Far from being the work of drunken printers, this is Britain’s Initial Teaching Alphabet −a nue wae too lern too reed and riet that Education Minister Sir Edward Boyle last month pronounced “a remarkable success.” Only about half of Britain’s seven-year-olds now read satisfactorily; one-quarter of its 15-year-olds are semiliterate. But in careful tests of teaching reading with the new alphabet, 20 British schools have cut the usual failure rate by 80%, put most beginners more than a year ahead of their contemporaries. This year 233 schools are following suit. Now ready to back the three-year experiment with government money, Minister Boyle says that “thousands of schools are expected to change over.”

Developed by Sir James Pitman, a Conservative M.P. and grandson of shorthand’s Sir Isaac, the Initial Teaching Alphabet is no Shavian attempt to supersede the regular alphabet. Strictly a teaching tool, it aims to overcome the disparity between the sounds that English-speaking tots know in their heads and the symbols they see on the page. In essence, the child confronts a decoding problem. Unhappily, the code is crazy. The 40-odd phonemes (distinct sound units) of English are spelled in 2,000 different ways, and the letters vary bafflingly in their capital, lower case, printed and handwritten forms.

One Sound, One Symbol. I.T.A. proponents believe that all this sabotages conventional ways of teaching reading. The “look-say” method tries to link the visual pattern of a word with its meaning, only to run up against confusing variations of form (all three letters of “AND” look different from those of “and,” for example). Also difficult is trying to apply the phonic method, which teaches children to single out letters and their phonemic values so that they can read and spell analytically. In the 26-letter alphabet, one letter often represents different sounds in differing words—for example, the o in gone, one, go, do, women. One sound may also be spelled in different ways for example, the sound common to / and eye has 22 different spellings in words from aisle to buy to style.

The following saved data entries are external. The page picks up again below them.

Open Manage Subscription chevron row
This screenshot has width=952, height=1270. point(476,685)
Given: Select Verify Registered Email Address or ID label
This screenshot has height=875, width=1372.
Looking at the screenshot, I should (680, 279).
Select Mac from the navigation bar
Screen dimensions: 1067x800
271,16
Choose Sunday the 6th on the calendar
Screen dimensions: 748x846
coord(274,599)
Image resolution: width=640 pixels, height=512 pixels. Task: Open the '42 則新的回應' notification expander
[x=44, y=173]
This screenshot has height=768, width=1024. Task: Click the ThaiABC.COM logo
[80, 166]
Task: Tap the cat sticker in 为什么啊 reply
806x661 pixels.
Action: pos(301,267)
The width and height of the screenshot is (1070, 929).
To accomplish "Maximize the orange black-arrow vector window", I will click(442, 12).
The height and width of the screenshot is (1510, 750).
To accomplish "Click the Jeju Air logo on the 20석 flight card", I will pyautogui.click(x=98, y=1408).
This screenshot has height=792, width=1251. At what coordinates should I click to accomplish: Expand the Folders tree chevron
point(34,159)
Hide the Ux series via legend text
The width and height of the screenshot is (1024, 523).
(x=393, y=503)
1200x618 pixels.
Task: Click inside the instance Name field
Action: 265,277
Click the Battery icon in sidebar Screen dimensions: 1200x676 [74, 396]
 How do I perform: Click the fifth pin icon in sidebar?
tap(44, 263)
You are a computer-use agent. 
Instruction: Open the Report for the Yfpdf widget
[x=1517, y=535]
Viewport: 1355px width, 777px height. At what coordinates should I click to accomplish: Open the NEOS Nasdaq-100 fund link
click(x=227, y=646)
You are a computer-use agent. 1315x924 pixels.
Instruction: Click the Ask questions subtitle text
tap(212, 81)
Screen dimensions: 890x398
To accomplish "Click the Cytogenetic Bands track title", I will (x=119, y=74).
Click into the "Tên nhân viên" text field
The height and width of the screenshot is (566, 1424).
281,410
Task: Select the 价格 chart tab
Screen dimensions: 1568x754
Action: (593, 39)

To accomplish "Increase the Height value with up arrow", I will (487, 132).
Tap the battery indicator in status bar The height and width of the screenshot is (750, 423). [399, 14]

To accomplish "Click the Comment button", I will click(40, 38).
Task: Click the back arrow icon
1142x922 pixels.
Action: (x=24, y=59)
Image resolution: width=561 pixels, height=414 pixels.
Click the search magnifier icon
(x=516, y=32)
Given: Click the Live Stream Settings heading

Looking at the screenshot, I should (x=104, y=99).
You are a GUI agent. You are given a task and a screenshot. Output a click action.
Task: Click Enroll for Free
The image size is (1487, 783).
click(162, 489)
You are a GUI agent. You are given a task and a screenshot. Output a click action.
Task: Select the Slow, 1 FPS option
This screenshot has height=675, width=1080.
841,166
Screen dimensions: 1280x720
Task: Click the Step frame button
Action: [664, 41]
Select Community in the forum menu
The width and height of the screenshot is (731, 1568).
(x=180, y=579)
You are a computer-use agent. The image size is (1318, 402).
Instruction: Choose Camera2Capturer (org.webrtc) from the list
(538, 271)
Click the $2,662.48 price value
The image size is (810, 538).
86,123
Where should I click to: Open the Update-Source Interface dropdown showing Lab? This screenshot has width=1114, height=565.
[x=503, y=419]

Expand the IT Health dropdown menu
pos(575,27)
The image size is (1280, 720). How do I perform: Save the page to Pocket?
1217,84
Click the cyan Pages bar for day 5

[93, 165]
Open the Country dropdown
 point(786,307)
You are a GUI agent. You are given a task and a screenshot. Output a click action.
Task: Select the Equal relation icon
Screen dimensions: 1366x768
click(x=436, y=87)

I.T.A. erases inconsistencies by linking specific sounds to specific symbols. The all-lower-case (to avoid capital confusion) alphabet has 44 characters −24 of the 26 existing Roman letters (no q and x), plus 20 new ones that are mostly typographically linked digraphs, such as —?????. Each of the 44 I.T.A. symbols represents only one sound, and children tackle I.T.A.-spelled words in full confidence that what they see in print is what they say in sound. As for the actual teaching method, teachers may use either phonics or look-say or a blend of both. “I.T.A. is not a new method of teaching,” explains Inventor Pitman, “but it is a new medium of teaching.”

Automatic Transference.” Perhaps unsurprisingly, the system spurs children to gobble up I.T.A. books at a phenomenal rate. “Within a month my children refused to go out to play,” says an awed teacher in Oldham, where one five-year-old read more than 200 books in his first year. In the U.S., where about 3,000 children are using the method, Lehigh University has 600 first-graders reading at up to third-grade level. Significantly, the British also find that I.T.A. works seeming miracles with backward children. One group of slow seven-year-olds, who had been unable to read more than three words, soared to normal reading levels after only eight weeks of I.T.A. training.

But how can kids be weaned from the I.T.A. alphabet to the one everybody else uses? Nothing to it, says the University of London’s John Downing, the top I.T.A. researcher. “Automatic transference” seems to occur because I.T.A. children are meanwhile seeing regular spelling on everything from street signs to newspapers. This makes them all the prouder to switch to “grownup writing,” says Downing. Average children do it in minutes after laying aside their I.T.A. books. Those “hopeless” seven-year-olds did it in two hours.